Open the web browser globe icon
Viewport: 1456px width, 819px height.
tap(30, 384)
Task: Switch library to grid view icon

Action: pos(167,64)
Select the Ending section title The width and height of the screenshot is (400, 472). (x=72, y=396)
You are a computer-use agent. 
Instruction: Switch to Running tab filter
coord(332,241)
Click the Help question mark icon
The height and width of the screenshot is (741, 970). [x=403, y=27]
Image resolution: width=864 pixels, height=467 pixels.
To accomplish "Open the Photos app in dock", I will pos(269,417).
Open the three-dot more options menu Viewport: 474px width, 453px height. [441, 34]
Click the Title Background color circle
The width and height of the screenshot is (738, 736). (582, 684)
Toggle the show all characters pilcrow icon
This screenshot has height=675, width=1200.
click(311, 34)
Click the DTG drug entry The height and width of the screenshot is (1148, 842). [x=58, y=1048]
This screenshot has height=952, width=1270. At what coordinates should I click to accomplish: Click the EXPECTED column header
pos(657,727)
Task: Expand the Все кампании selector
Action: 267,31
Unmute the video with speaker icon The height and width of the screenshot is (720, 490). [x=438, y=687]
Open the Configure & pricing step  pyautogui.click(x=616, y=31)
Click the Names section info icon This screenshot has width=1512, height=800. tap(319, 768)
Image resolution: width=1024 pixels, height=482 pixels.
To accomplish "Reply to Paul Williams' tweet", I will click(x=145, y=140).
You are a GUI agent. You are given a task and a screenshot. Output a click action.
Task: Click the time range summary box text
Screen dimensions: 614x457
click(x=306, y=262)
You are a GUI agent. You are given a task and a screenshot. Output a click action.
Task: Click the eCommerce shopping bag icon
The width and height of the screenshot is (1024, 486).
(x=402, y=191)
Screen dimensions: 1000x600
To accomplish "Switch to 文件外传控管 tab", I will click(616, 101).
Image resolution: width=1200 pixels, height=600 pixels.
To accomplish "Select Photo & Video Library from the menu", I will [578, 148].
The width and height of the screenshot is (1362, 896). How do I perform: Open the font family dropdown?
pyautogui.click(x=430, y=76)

● ● ● ●

● **EXERCISE GOAL**
Of the entries above, repeat exactly the lines between the line with "Click the Help question mark icon" and the line with "Image resolution: width=1200", inclusive, and no others.

● **OUTPUT BELOW**
Click the Help question mark icon
The height and width of the screenshot is (741, 970). [x=403, y=27]
Image resolution: width=864 pixels, height=467 pixels.
To accomplish "Open the Photos app in dock", I will pos(269,417).
Open the three-dot more options menu Viewport: 474px width, 453px height. [441, 34]
Click the Title Background color circle
The width and height of the screenshot is (738, 736). (582, 684)
Toggle the show all characters pilcrow icon
This screenshot has height=675, width=1200.
click(311, 34)
Click the DTG drug entry The height and width of the screenshot is (1148, 842). [x=58, y=1048]
This screenshot has height=952, width=1270. At what coordinates should I click to accomplish: Click the EXPECTED column header
pos(657,727)
Task: Expand the Все кампании selector
Action: 267,31
Unmute the video with speaker icon The height and width of the screenshot is (720, 490). [x=438, y=687]
Open the Configure & pricing step  pyautogui.click(x=616, y=31)
Click the Names section info icon This screenshot has width=1512, height=800. tap(319, 768)
Image resolution: width=1024 pixels, height=482 pixels.
To accomplish "Reply to Paul Williams' tweet", I will click(x=145, y=140).
You are a GUI agent. You are given a task and a screenshot. Output a click action.
Task: Click the time range summary box text
Screen dimensions: 614x457
click(x=306, y=262)
You are a GUI agent. You are given a task and a screenshot. Output a click action.
Task: Click the eCommerce shopping bag icon
The width and height of the screenshot is (1024, 486).
(x=402, y=191)
Screen dimensions: 1000x600
To accomplish "Switch to 文件外传控管 tab", I will click(616, 101).
Image resolution: width=1200 pixels, height=600 pixels.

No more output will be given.